Given data Block Start

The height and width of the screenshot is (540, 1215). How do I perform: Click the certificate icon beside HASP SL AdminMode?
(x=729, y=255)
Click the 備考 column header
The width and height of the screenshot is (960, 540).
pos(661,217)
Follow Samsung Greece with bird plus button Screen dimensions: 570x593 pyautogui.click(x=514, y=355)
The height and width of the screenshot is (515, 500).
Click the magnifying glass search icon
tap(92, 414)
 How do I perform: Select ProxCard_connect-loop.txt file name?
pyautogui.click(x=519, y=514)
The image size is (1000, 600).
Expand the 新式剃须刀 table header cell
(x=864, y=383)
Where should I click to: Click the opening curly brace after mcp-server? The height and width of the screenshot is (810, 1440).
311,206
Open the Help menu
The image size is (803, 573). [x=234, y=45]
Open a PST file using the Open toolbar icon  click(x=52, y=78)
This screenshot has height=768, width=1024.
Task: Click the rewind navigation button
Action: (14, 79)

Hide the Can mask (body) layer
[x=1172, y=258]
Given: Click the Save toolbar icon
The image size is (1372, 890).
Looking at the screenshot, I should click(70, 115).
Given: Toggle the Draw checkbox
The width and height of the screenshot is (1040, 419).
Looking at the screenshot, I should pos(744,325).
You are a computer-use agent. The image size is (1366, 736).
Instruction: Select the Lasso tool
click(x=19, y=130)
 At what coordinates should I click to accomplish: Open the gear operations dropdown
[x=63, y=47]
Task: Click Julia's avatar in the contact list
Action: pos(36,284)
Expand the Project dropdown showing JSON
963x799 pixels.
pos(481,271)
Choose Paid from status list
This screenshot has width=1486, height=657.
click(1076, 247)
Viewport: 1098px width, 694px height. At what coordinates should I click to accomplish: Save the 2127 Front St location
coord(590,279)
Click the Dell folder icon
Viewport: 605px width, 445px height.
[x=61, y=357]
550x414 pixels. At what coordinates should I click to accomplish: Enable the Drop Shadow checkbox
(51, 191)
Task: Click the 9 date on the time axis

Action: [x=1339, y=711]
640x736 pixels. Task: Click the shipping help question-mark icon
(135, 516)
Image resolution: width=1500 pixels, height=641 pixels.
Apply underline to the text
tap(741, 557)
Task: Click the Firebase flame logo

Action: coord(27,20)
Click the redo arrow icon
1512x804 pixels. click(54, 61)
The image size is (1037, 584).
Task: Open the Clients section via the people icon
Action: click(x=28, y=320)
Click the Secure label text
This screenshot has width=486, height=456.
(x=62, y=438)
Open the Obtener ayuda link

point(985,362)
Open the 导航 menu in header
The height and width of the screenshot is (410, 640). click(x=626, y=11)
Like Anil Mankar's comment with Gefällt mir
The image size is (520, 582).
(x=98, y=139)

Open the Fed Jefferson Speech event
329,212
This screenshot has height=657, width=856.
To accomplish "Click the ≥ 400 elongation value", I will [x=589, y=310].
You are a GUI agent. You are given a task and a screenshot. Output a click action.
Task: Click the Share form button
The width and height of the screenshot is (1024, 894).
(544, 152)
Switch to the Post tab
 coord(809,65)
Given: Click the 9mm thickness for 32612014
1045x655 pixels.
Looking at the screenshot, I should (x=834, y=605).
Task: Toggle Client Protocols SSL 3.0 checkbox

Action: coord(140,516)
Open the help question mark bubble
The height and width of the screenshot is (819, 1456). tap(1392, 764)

Given data Block End

= Exercise details =
For this exercise, output the entries above exactly as written.

= Solution to this task =
The height and width of the screenshot is (540, 1215). How do I perform: Click the certificate icon beside HASP SL AdminMode?
(x=729, y=255)
Click the 備考 column header
The width and height of the screenshot is (960, 540).
pos(661,217)
Follow Samsung Greece with bird plus button Screen dimensions: 570x593 pyautogui.click(x=514, y=355)
The height and width of the screenshot is (515, 500).
Click the magnifying glass search icon
tap(92, 414)
 How do I perform: Select ProxCard_connect-loop.txt file name?
pyautogui.click(x=519, y=514)
The image size is (1000, 600).
Expand the 新式剃须刀 table header cell
(x=864, y=383)
Where should I click to: Click the opening curly brace after mcp-server? The height and width of the screenshot is (810, 1440).
311,206
Open the Help menu
The image size is (803, 573). [x=234, y=45]
Open a PST file using the Open toolbar icon  click(x=52, y=78)
This screenshot has height=768, width=1024.
Task: Click the rewind navigation button
Action: (14, 79)

Hide the Can mask (body) layer
[x=1172, y=258]
Given: Click the Save toolbar icon
The image size is (1372, 890).
Looking at the screenshot, I should click(70, 115).
Given: Toggle the Draw checkbox
The width and height of the screenshot is (1040, 419).
Looking at the screenshot, I should pos(744,325).
You are a computer-use agent. The image size is (1366, 736).
Instruction: Select the Lasso tool
click(x=19, y=130)
 At what coordinates should I click to accomplish: Open the gear operations dropdown
[x=63, y=47]
Task: Click Julia's avatar in the contact list
Action: pos(36,284)
Expand the Project dropdown showing JSON
963x799 pixels.
pos(481,271)
Choose Paid from status list
This screenshot has width=1486, height=657.
click(1076, 247)
Viewport: 1098px width, 694px height. At what coordinates should I click to accomplish: Save the 2127 Front St location
coord(590,279)
Click the Dell folder icon
Viewport: 605px width, 445px height.
[x=61, y=357]
550x414 pixels. At what coordinates should I click to accomplish: Enable the Drop Shadow checkbox
(51, 191)
Task: Click the 9 date on the time axis

Action: [x=1339, y=711]
640x736 pixels. Task: Click the shipping help question-mark icon
(135, 516)
Image resolution: width=1500 pixels, height=641 pixels.
Apply underline to the text
tap(741, 557)
Task: Click the Firebase flame logo

Action: coord(27,20)
Click the redo arrow icon
1512x804 pixels. click(54, 61)
The image size is (1037, 584).
Task: Open the Clients section via the people icon
Action: click(x=28, y=320)
Click the Secure label text
This screenshot has width=486, height=456.
(x=62, y=438)
Open the Obtener ayuda link

point(985,362)
Open the 导航 menu in header
The height and width of the screenshot is (410, 640). click(x=626, y=11)
Like Anil Mankar's comment with Gefällt mir
The image size is (520, 582).
(x=98, y=139)

Open the Fed Jefferson Speech event
329,212
This screenshot has height=657, width=856.
To accomplish "Click the ≥ 400 elongation value", I will [x=589, y=310].
You are a GUI agent. You are given a task and a screenshot. Output a click action.
Task: Click the Share form button
The width and height of the screenshot is (1024, 894).
(544, 152)
Switch to the Post tab
 coord(809,65)
Given: Click the 9mm thickness for 32612014
1045x655 pixels.
Looking at the screenshot, I should (x=834, y=605).
Task: Toggle Client Protocols SSL 3.0 checkbox

Action: coord(140,516)
Open the help question mark bubble
The height and width of the screenshot is (819, 1456). tap(1392, 764)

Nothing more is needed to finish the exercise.